Aljuna tersenyum dan berpaling dengan senyuman acuhnya, Mikayla berdecak seraya menghentakan kakinya pelan.
"Jadi gimana, ada yang minat?" tanya Rio.
Tiga orang terlihat mengangkat tangan minat untuk gabung, Aljuna meminta ketiganya maju dan mengisi data diri.
Devan melirik Niara dan tersenyum padanya.
"Apa, kenapa senyum-senyum?"
"Kamu mau aku gabung?"
"Tentu saja, biar kamu dikenal di sekolah ini."
"Oke, aku mau." ucap Devan yakin.
"Serius?" tanya Niara antusias.
"Tentu saja, tapi aku mau kamu jadi anggota cheerleader seperti yang dikatakan Kak Aljuna."
Niara seketika menganga, apa-apaan Devan ini, kenapa harus seperti itu.
"Cepat jawab."
"Gak, aku gak mau."
"Oke kamu setuju," ucap Devan seraya maju menyusil dua temannya.
"Devan ih,"
Niara berdecak kesal itu bukan kesepakatan namanya tapi pemaksaan.
Mikayla melirik Devan saat sadar dengan langkah lelaki itu, Devan juga melirik Mikayla, dan tersenyum padanya.
Mikayla mengernyit melihat senyuman Devan yang terasa aneh, ada apa kenapa seperti itu senyumannya.

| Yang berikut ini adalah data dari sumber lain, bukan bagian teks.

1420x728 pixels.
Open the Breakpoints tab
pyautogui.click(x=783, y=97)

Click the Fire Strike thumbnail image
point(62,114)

Devan menghampiri Aljuna dan berbincang berdua dengannya, setelah beberapa saat, Aljuna tampak melirik Mikayla dan Devan melirik Niara, keduanya tersenyum bersamaan pada dua wanita itu.
Mikayla berpaling, lagi-lagi Mikayla menghindar dari tatapan Aljuna, Niara yang melihat senyuman Devan justru memelototinya dengan penuh kekesalan.
Devan lantas menulis setelah mendapat anggukan dari Aljuna, Mikayla melirik Niara yang tampak kesal di sana, ada apa dengan wanita itu apa mungkin Devan yang membuatnya kesal.